原因が感染性の場合は、人から人へうつることがあります。たとえば、手指を介した接触、共有物、調理器具、食品などを通じて広がることがあります。家庭内や職場で同様の症状が続く場合は、感染性の可能性を考えることが大切です。
そのため、体調が悪いときは、こまめな手洗い、タオルの共用を避けること、吐物や便の処理後の衛生管理などが大切になります。
食事はどうしたらよい?
急性胃腸炎のときは、無理に普段通り食べる必要はありません。まず大切なのは水分補給です。吐き気が強いときは、少量ずつ、こまめに飲むことを意識しましょう。
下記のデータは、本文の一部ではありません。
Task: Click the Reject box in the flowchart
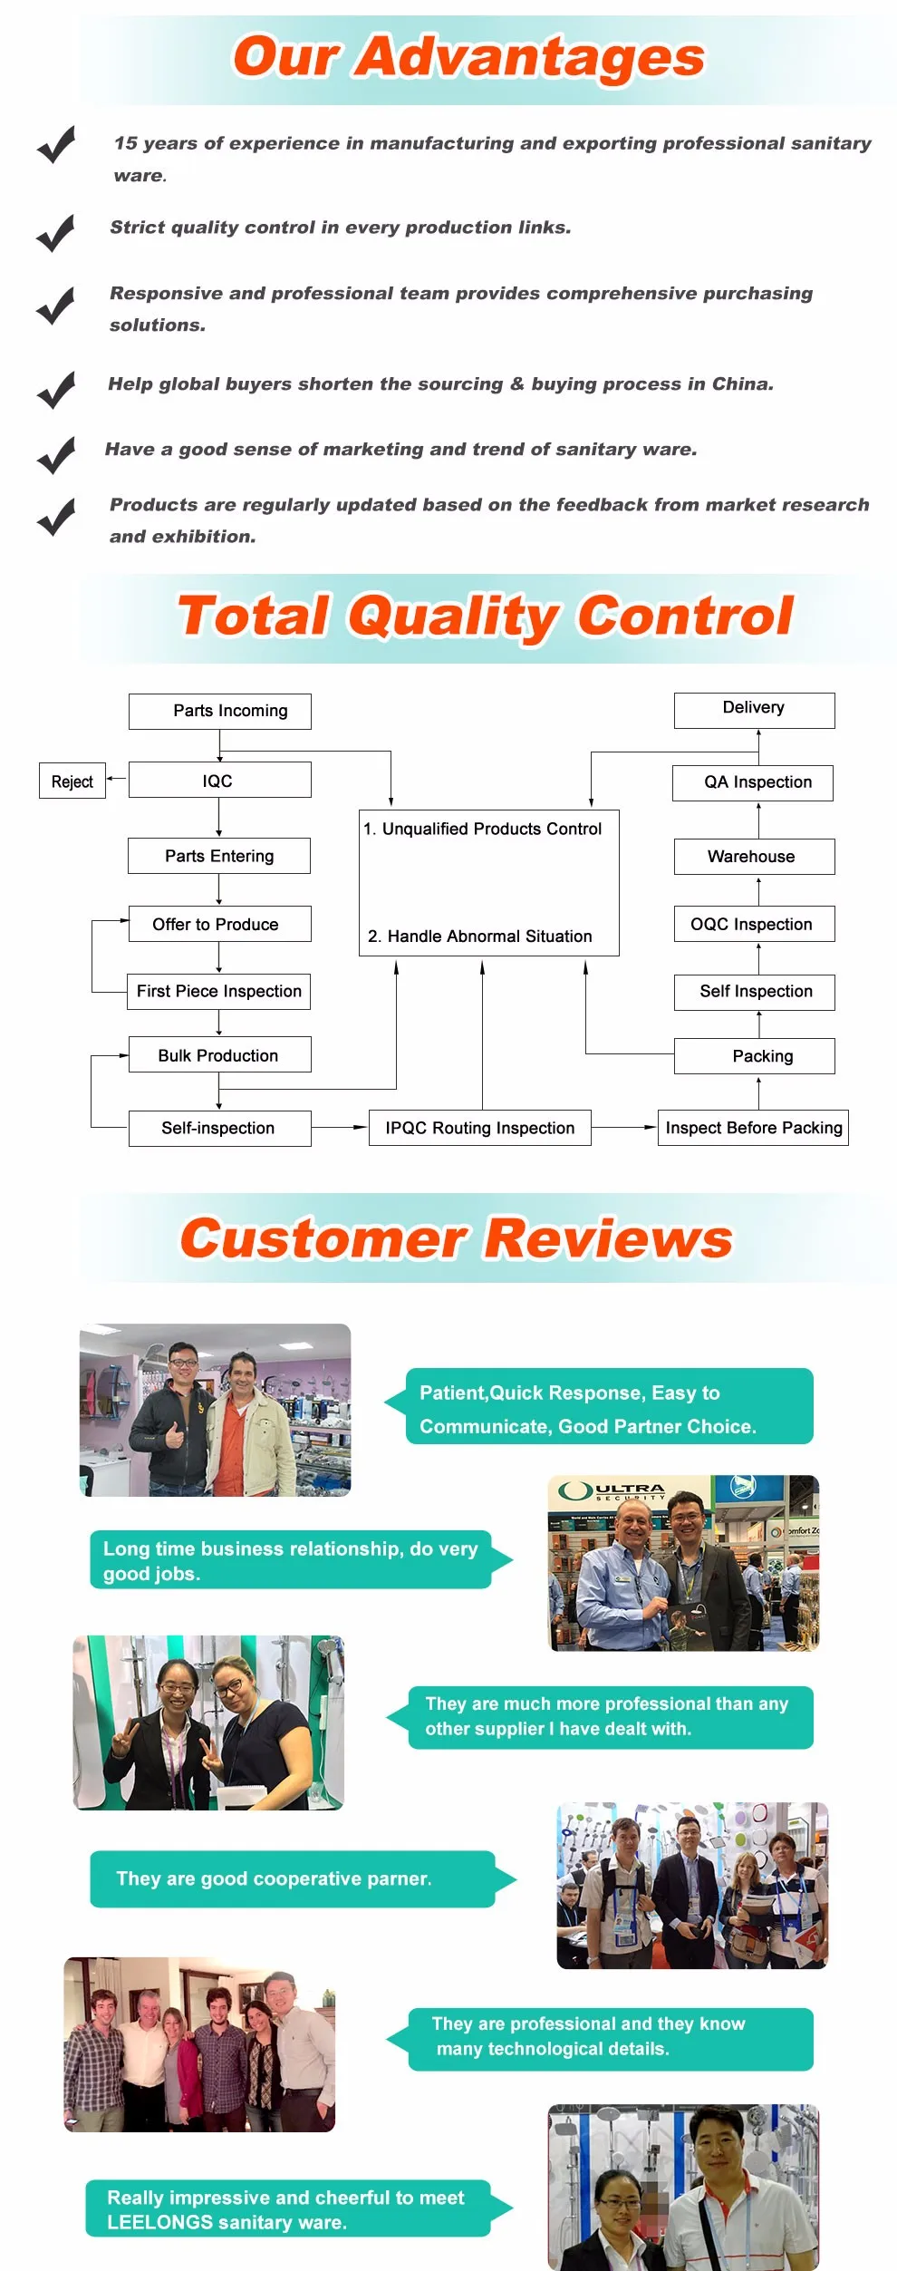coord(72,781)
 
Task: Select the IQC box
coord(219,780)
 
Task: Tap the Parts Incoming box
coord(220,711)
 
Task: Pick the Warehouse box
coord(754,856)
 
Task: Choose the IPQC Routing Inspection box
coord(479,1128)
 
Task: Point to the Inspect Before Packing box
coord(753,1128)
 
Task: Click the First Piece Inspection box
coord(219,991)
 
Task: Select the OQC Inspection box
coord(754,924)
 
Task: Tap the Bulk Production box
coord(219,1054)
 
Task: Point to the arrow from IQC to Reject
coord(117,779)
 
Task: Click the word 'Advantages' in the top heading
coord(529,57)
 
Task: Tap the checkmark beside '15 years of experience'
coord(56,144)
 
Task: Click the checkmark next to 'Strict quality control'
coord(55,233)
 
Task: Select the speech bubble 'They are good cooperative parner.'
coord(292,1878)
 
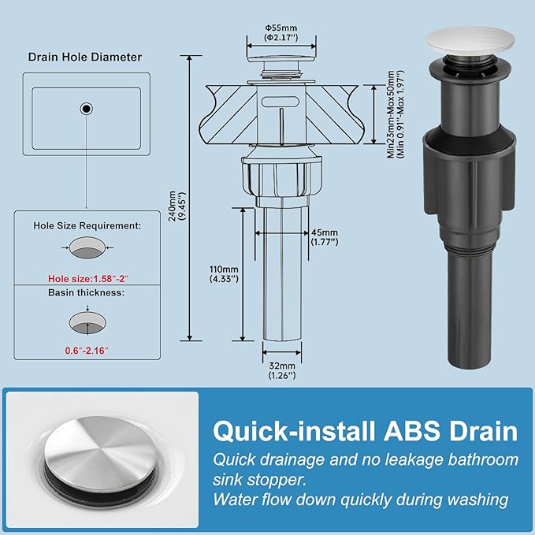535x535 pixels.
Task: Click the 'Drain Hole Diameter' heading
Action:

食事を再開するときは、おかゆ、うどん、スープ、やわらかいものなど、胃腸に負担が少ないものから始めるのが基本です。脂っこいもの、刺激物、アルコール、乳製品などは、症状が落ち着くまでは控えたほうがよいことがあります。
こんな症状があれば受診を考えましょう
急性胃腸炎と思われる症状があっても、次のような場合は医療機関へ相談することが大切です。
- 下痢や嘔吐が何日も続く
- 水分が十分にとれない
- 尿が少ない、ふらつくなど脱水が疑われる
- 高熱がある
- 強い腹痛がある
- 血便がある
- ぐったりしている
特に、水分補給が難しい場合や、腹痛が強い場合は、急性胃腸炎以外の病気も含めて確認が必要なことがあります。
自宅で様子を見るときのポイント
軽症で自宅で様子を見る場合は、無理に食べようとせず、まずは少しずつの水分補給を優先しましょう。経口補水液が役立つこともあります。発熱や下痢の回数、腹痛の有無、便に血が混じっていないかなどを確認し、悪化するようなら早めに相談することが大切です。
AIプラスクリニックたまプラーザで相談できること
AIプラスクリニックたまプラーザでは、下痢、腹痛、吐き気、便通異常などの消化器症状について相談できます。急性胃腸炎のような症状がある場合も、脱水や重症化のサインがないかを含めて相談することが大切です。
まとめ
急性胃腸炎の原因には、ウイルス、細菌、食事、体調不良などさまざまなものがあります。症状が軽ければ自宅での休養や水分補給で落ち着くこともありますが、嘔吐や下痢が続くと脱水につながるため注意が必要です。
高熱、強い腹痛、血便、水分がとれない状態がある場合は、自己判断で我慢せず、早めに消化器内科や医療機関へ相談しましょう。